Though there was less and less unclimbed ice, mixed climbing debuted when, according to Christian Fracchia—a local climber who moved to the area in the early 2000s—the visiting climer Jeff Lowe came to the ‘Daks during an ice festival and established a mixed route. “Everyone's eye's popped out of their heads,” says Fracchia. “It started a mixed revolution which took off throughout the Adirondacks and New England, but never went anywhere in the Catskills. It was always thought that rock was too loose.”
But then, in 2005, some bolts went in when visiting ‘Daks climbers established some mixed routes. The whole thing took off. “People started exploring and a group of maybe 10-15 people started going bonkers and put up tons of routes.
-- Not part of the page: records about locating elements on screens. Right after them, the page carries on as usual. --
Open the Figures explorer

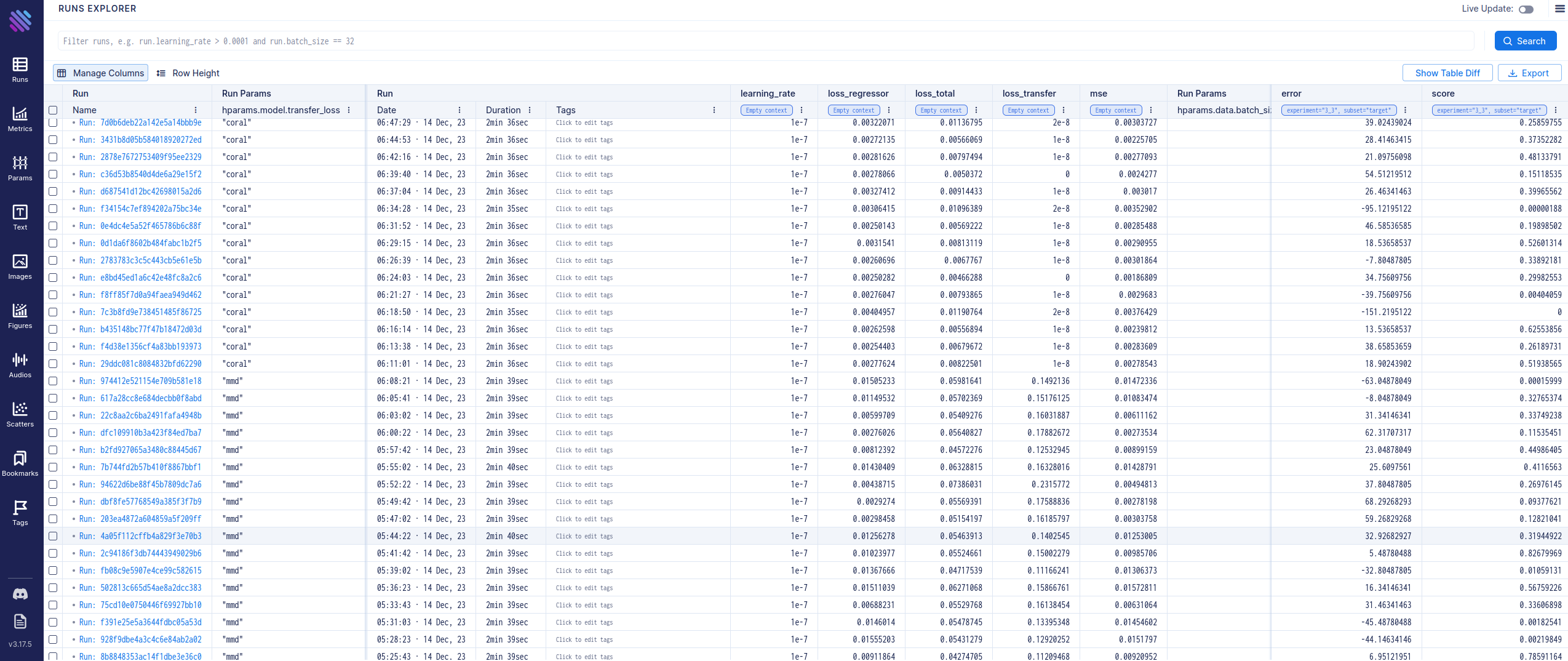click(x=20, y=316)
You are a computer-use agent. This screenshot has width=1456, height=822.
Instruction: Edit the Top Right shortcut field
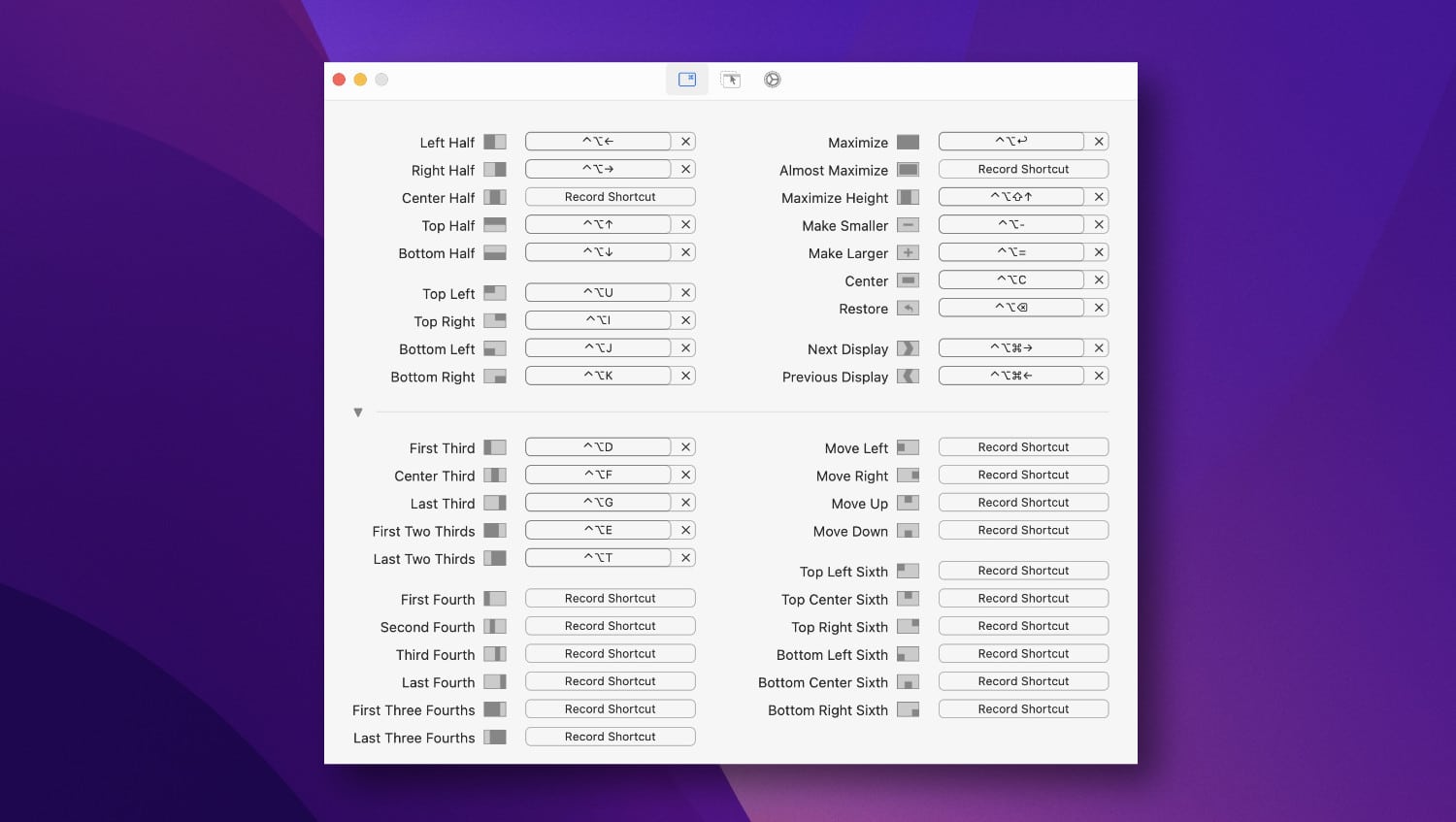click(598, 320)
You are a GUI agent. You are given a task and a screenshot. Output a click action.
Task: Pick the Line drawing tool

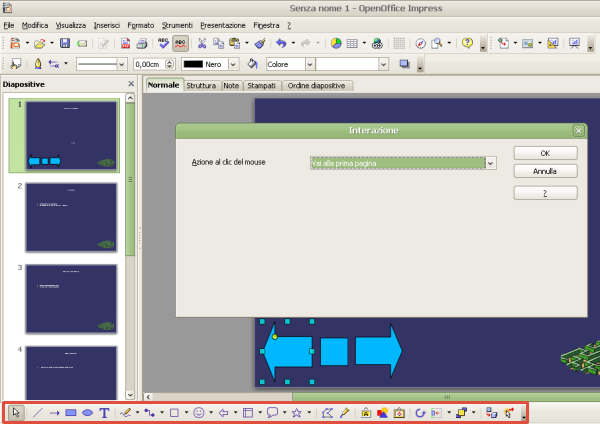coord(38,412)
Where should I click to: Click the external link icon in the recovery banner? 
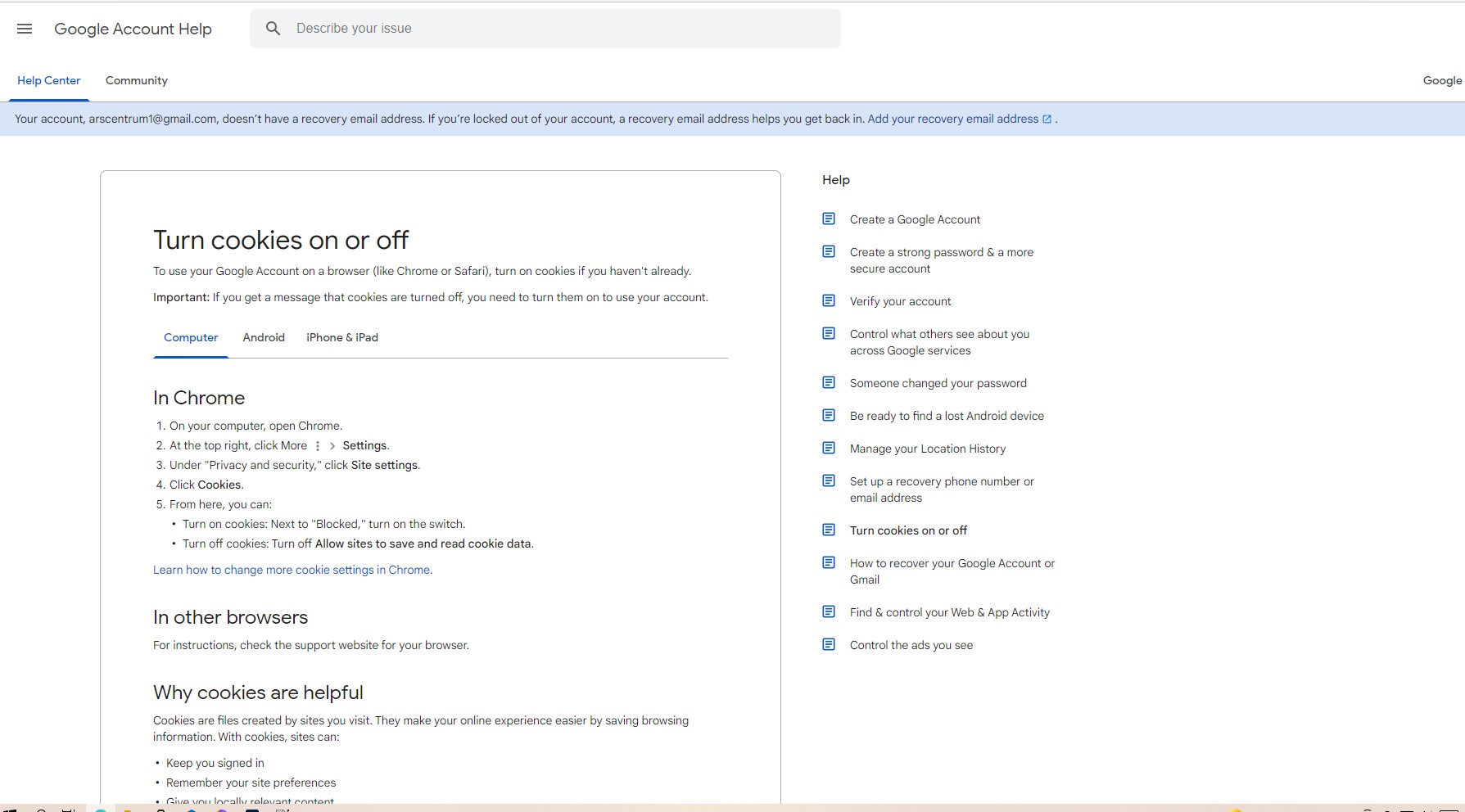[1047, 120]
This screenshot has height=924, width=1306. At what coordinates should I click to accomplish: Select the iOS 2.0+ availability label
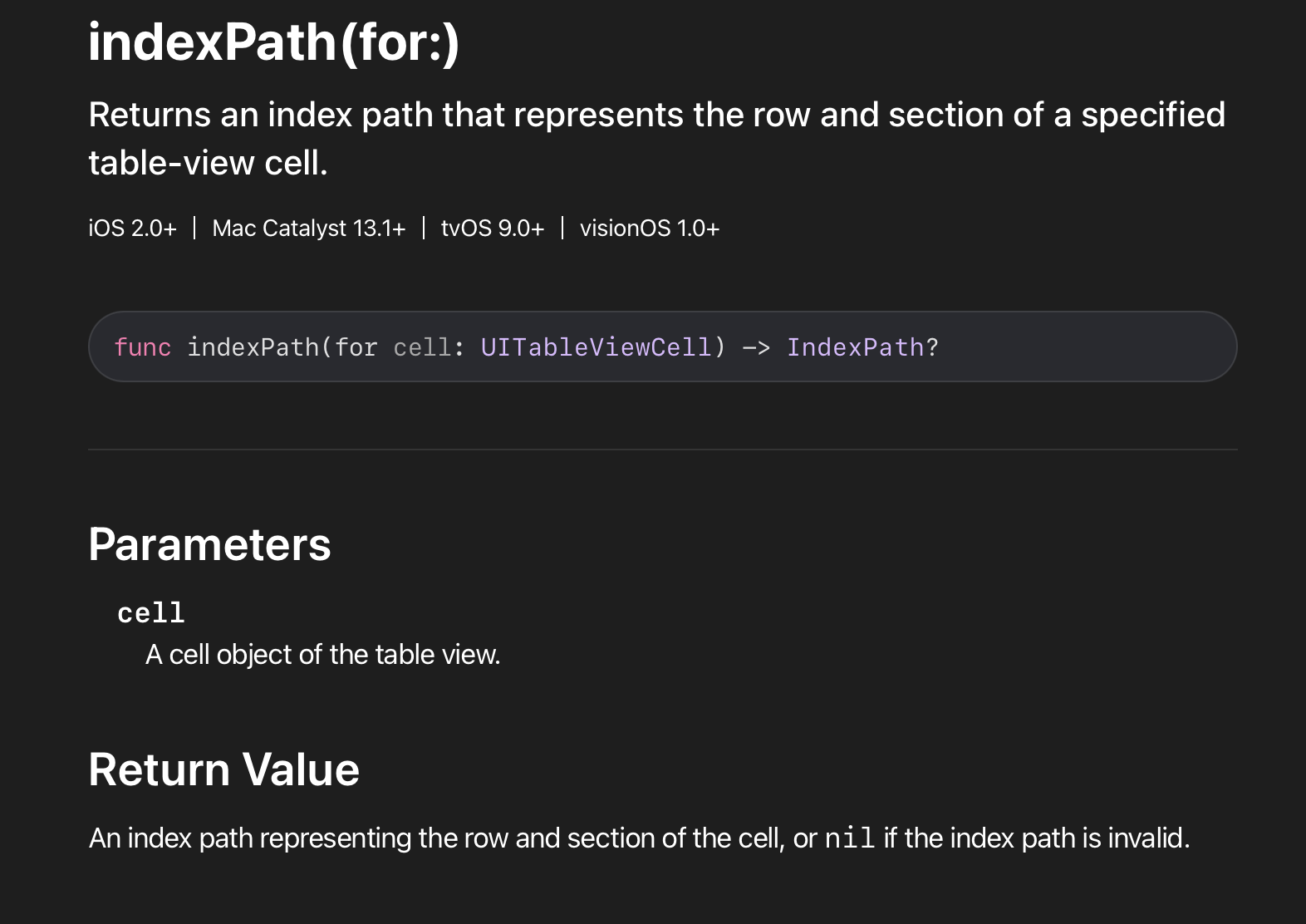[x=132, y=229]

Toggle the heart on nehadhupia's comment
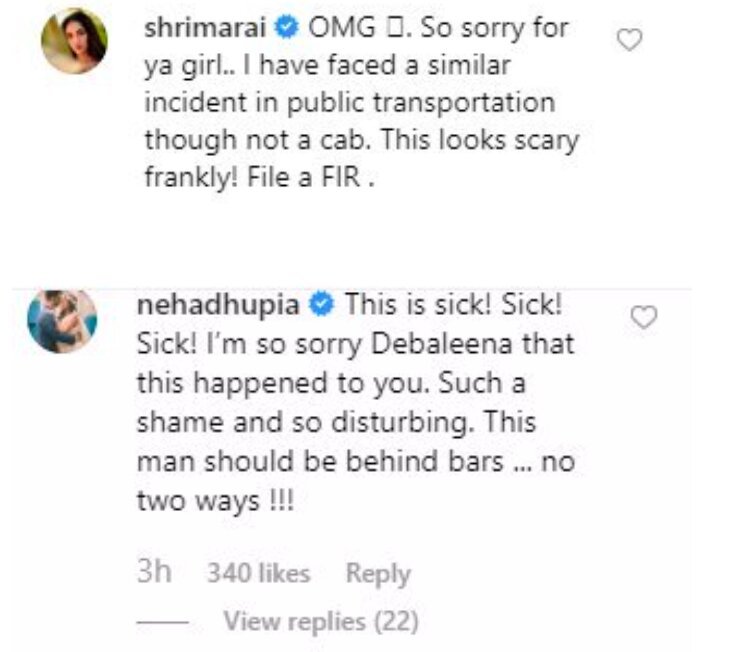[646, 317]
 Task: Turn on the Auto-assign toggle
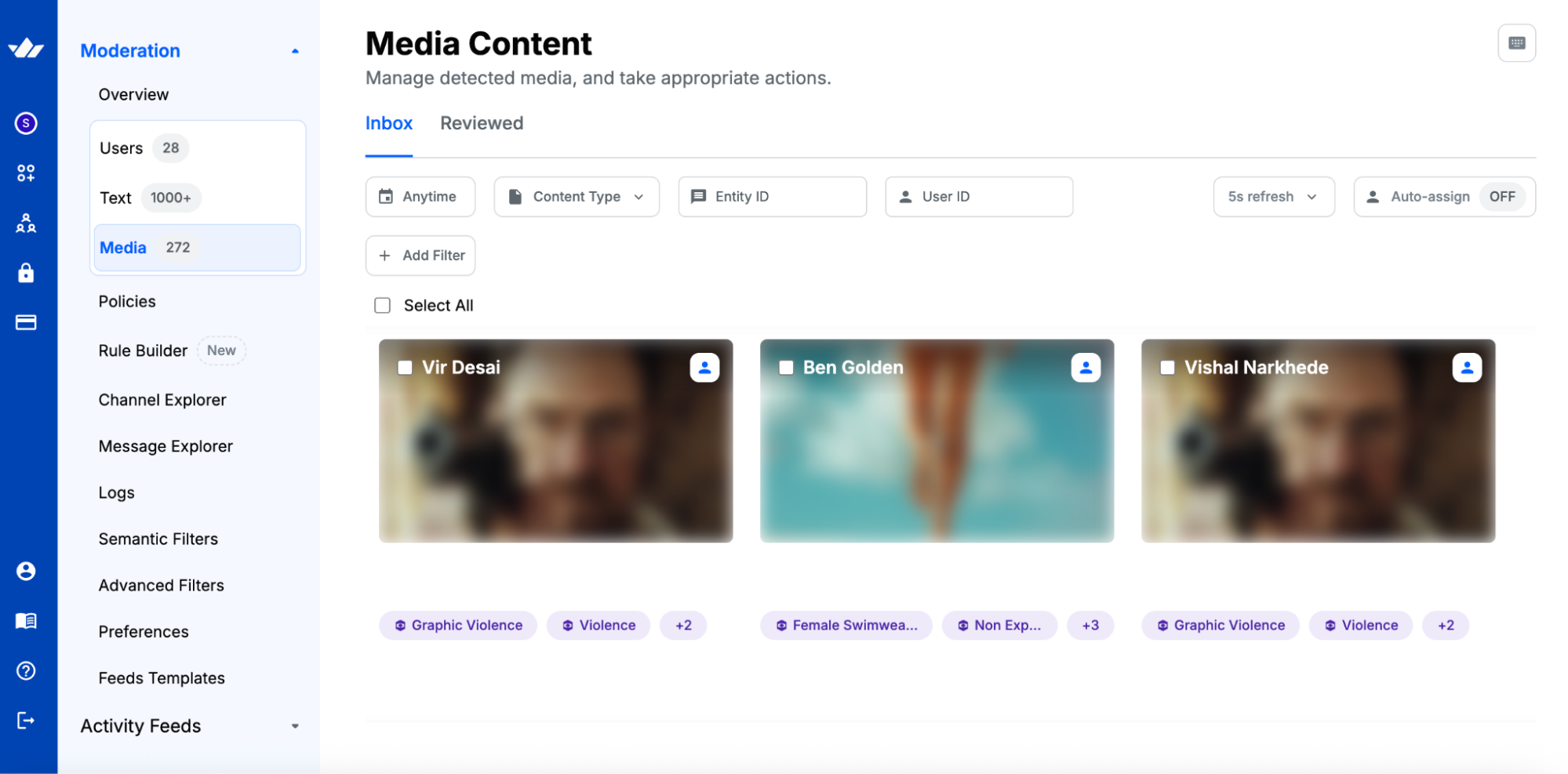(1502, 197)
It was also ushered in by several back-to-back poor ice seasons,” says Fracchia, who along with climbers like Chris Beauchamp, Ryan Stefiuk, Dustin Portzline, Doug Ferguson (and still others unnamed) went out to establish new routes. As it turns out, the short and steep rock with moderate ice of the Cats lays host to incredibly difficult mixed climbs, like Hydropower, which visiting climber Matt McCormick did in 2010. At M9 WI5, it became the hardest mixed route in the area. That sealed the deal: mixed climbing in the Catskills, once thought to be too loose for it, was ripe. Though the Catskills’ mixed climbing still holds new routing potential, it doesn’t come without its dose of controversy. Like the Gunks, the area is steeped with a long history of traditional ethics and a mindset of preservation—and arguments still goes back and forth today. For some, like Cronk, “ice is nice and will suffice.”
Though the Catskills’ ice climbing has been written about in magazines—like in the links above or this story in Climbing—the Catskills will never be an epicenter for international climbing, nor will it necessarily be cutting edge. It is, however, just right for the area and it has something for everyone. That’s why in 1995, Rock and Snow started an ice fest, which Molitoris and Alpine Endeavors soon took over. Now in its 17th year, the Catskills Ice Fest, which starts today and runs all this weekend (January 30-February 2, 2015), will include clinics for various ability levels, slideshows—like Saturday night’s show by Doug Millen from NEice.com at Rock and Snow—and more. Like the Catskills themselves, this ice fest is a modest affair, with little fanfare of the juggernauts of the winter festival world. But, somehow, in the Catskills, that’s just the perfect size.